- Passage
Defending the run - or, more accurately, not defending the run - is clearly the most pressing issue facing the Buffalo Bills after the team's first four games, all losses. Lost amidst the furor over Buffalo's getting manhandled by the Jets, and allowing two straight teams to reel off over 200 rushing yards, is the fact that the Bills' self-proclaimed "best secondary in the league" has been exposed, as well.
In four games, opposing passers have completed 77 of 116 passes (66.4% completions) for 835 yards (7.2 yards per attempt) with eight touchdowns. Those passers have been sacked just four times, and have thrown zero interceptions - a far cry from the Bills' 2009 output, when they finished second in the NFL with 28 interceptions. Their struggles to cover tight ends (22 receptions, 291 yards, three touchdowns allowed) are well-documented.
Every single player in the secondary has shown weakness. Arguably the best performer, third-year cornerback Leodis McKelvin, was burned for two touchdowns this past Sunday, while also dropping a certain interception. Drayton Florence is a holding or interference penalty waiting to happen. Terrence McGee, to his credit, has been steady, but he's also been in and out of the lineup with a knee injury that required surgery and could sideline him for up to a month. It hasn't gotten better at safety, where Jairus Byrd has been a liability against the run and a non-factor in the passing game, and where Donte Whitner has been a large part of the problem against tight ends while also struggling against the run.
When your football team is bad, it typically permeates through all units. This secondary is still the strength of an utterly woeful Bills defense, but excuses are running thin. They played fine without a consistent pass rush a year ago. Perhaps when they can feast on an average quarterback - they defended Chad Henne just fine in Week 1, after all - they'll look better than they have. But let's not sugar coat this: Buffalo's secondary, like the rest of the team, is now a liability.

- Material provided
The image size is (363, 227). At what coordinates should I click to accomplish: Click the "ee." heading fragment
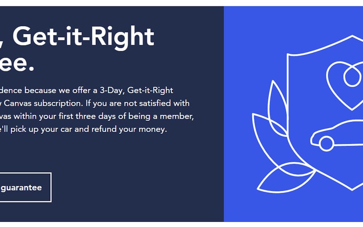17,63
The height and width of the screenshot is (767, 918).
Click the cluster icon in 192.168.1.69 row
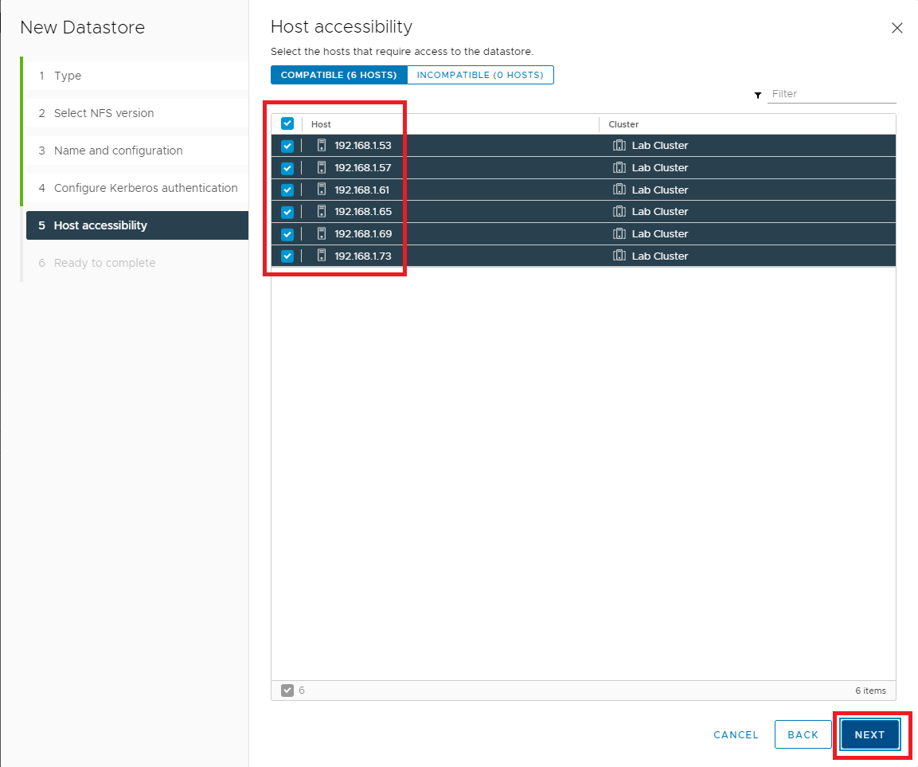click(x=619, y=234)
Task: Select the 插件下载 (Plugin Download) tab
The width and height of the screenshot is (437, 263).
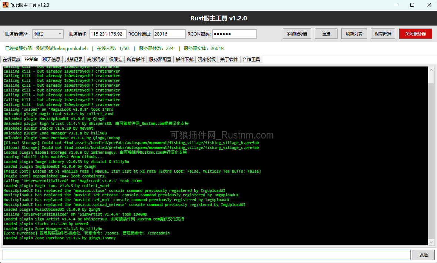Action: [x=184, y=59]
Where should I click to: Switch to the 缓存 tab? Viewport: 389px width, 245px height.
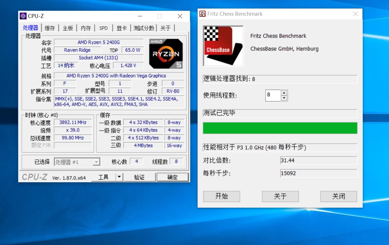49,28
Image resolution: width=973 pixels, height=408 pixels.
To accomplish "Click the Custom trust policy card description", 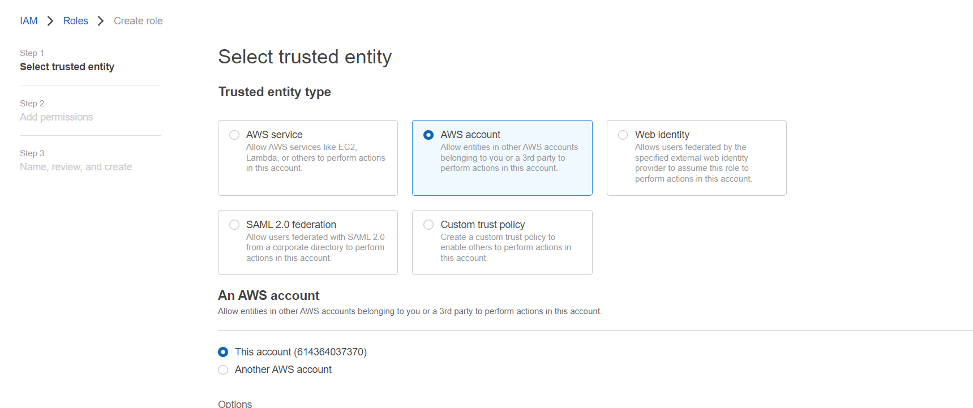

- Task to carry out
Reproduce the part of the passage on the Bills' secondary from "Every single player" to "against the run.", renaming "the run" as "the rush" throughout.

- Answer to the problem
Every single player in the secondary has shown weakness. Arguably the best performer, third-year cornerback Leodis McKelvin, was burned for two touchdowns this past Sunday, while also dropping a certain interception. Drayton Florence is a holding or interference penalty waiting to happen. Terrence McGee, to his credit, has been steady, but he's also been in and out of the lineup with a knee injury that required surgery and could sideline him for up to a month. It hasn't gotten better at safety, where Jairus Byrd has been a liability against the rush and a non-factor in the passing game, and where Donte Whitner has been a large part of the problem against tight ends while also struggling against the rush.